Album Review: Ithaca – 'They Fear Us'
UK based metal band Ithaca are taking no prisoners with the release of their second album under Hassle Records, ‘They Fear Us’.
Ithaca is a not a band for the faint-hearted or feart of mind. If their first-album tour alongside indie stars Big Thief didn’t catch enough people’s curiosity, this album - which comprises nine tracks of genre-bending hardcore - should do the trick. They are set to challenge listeners on what metal is and the people assumed to make it. Their musical influences are as proudly eclectic as a Woolworth’s pick and mix: genres such as blackgaze, 70’s prog, new-wave and post-punk are given the Ithaca treatment and artists such as Father John Misty, Bon Iver and Alice and Chains are noted as influences for this newest release.
Described as ‘a glitter-covered nailbomb’, the band take pains to assert their queer, gender non-conformist identities not only throughout the album but across the metal scene itself. They harness their implacable urge to test and challenge a stultified, male-dominated music scene awash with racism, sexism and misogyny that is too often hidden behind dressing room doors, with an aesthetic that celebrates and subverts expectation.
Opening with a punch to the face in ‘In the Way’ the listener is carried through a musical labyrinth throughout the album. Screams sink into a soft Siouxsie-Sioux intimacy in ‘Number 5’ then pick back up again in ‘Fluorescence’. ‘The penultimate ‘You Should Have Gone Back’ dips you into a prog-rock bath of mellifluous guitars before lead vocalist Djamilia Boden takes you by the shoulders and screams into your face ‘we’ve got a problem’. The album ends softly: ‘Held, Be Held’ is a comforting track that leaves you on a stunned high.Boden screams unashamedly from her pedestal throughout the album with lyrics that centre around themes of ‘discovering and harnessing inner power, strength, revenge and retribution’. Despite this – or perhaps because of it – they maintain a unique sound that sets them apart from others in the hardcore scene.

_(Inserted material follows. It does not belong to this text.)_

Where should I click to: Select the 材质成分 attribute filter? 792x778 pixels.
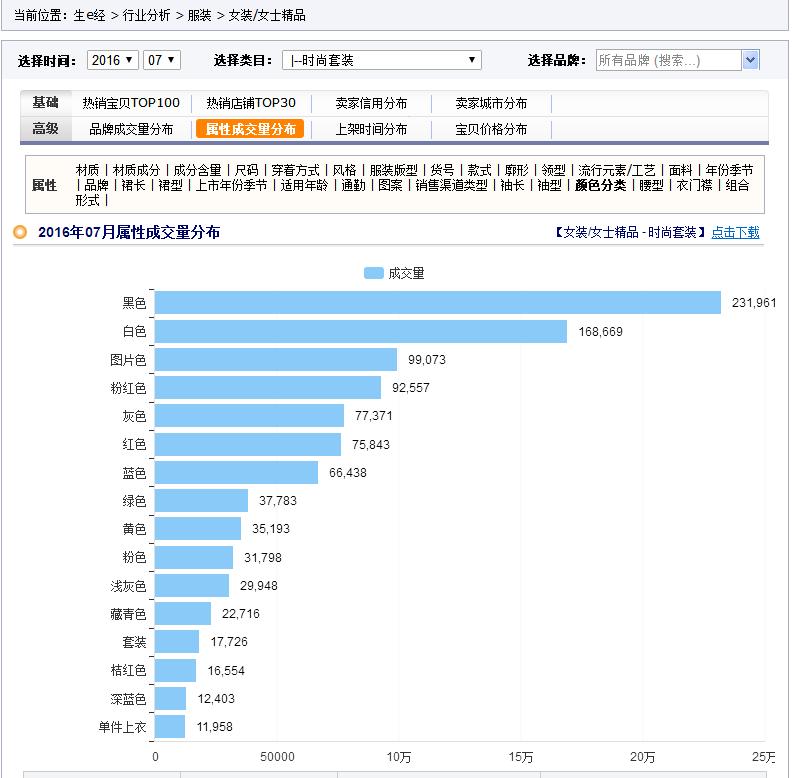[136, 170]
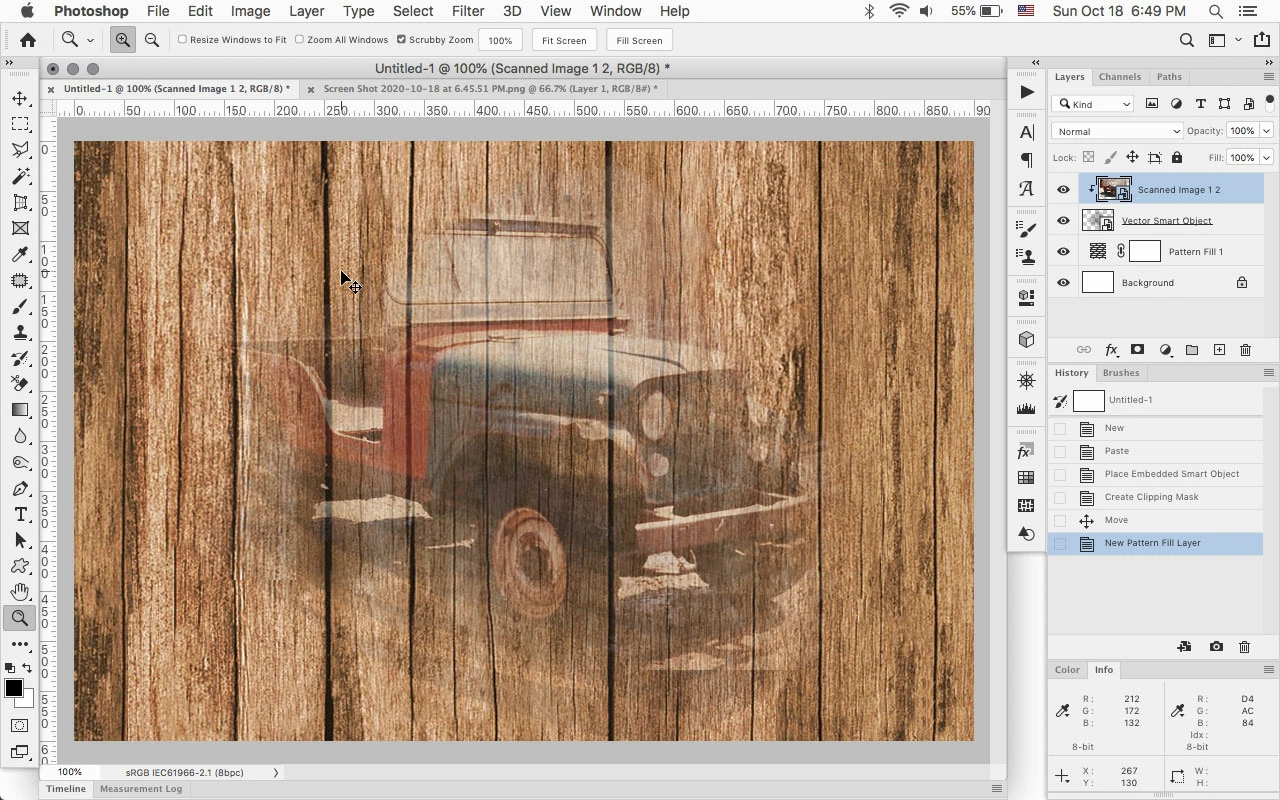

They Fear Us is the musical offering of a fuck-you. It is proud, unapologetic. This is the work of a band that recognises that music can be a means to escape the entrapments of gender and sexuality and their look, which is maximalist and bright ‘reflects one of the big themes of the album: challenging masculine power structures both in a general but also deeply personal sense.’

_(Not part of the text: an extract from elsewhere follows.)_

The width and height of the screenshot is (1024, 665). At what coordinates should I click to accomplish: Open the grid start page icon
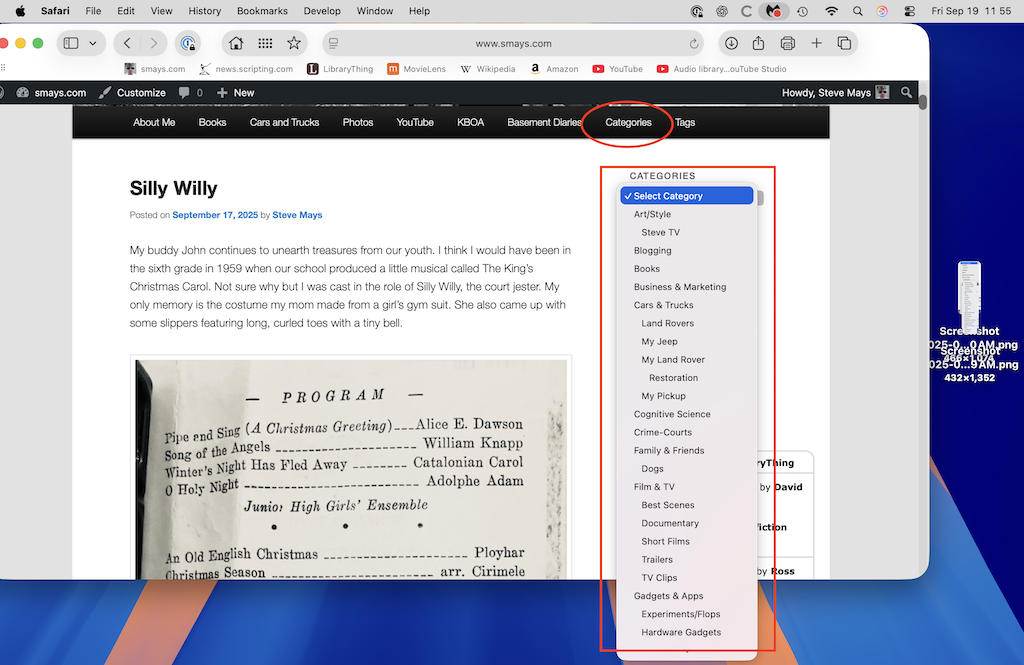click(x=265, y=43)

The album cover puts Boden front and centre in a bamboo chair and has the retro look of a late 70’s Stevie Nicks but their attention to their aesthetic is not necessarily superficial. The album is carefully considered attack on a music scene that lets so many women and gender-queer artists down. It takes you (in a chokehold) and doesn’t let go for half an hour. They Fear Us is for metal-core lovers but is also a testament to those that want more from music: Ithaca is a voice to get you back on your feet.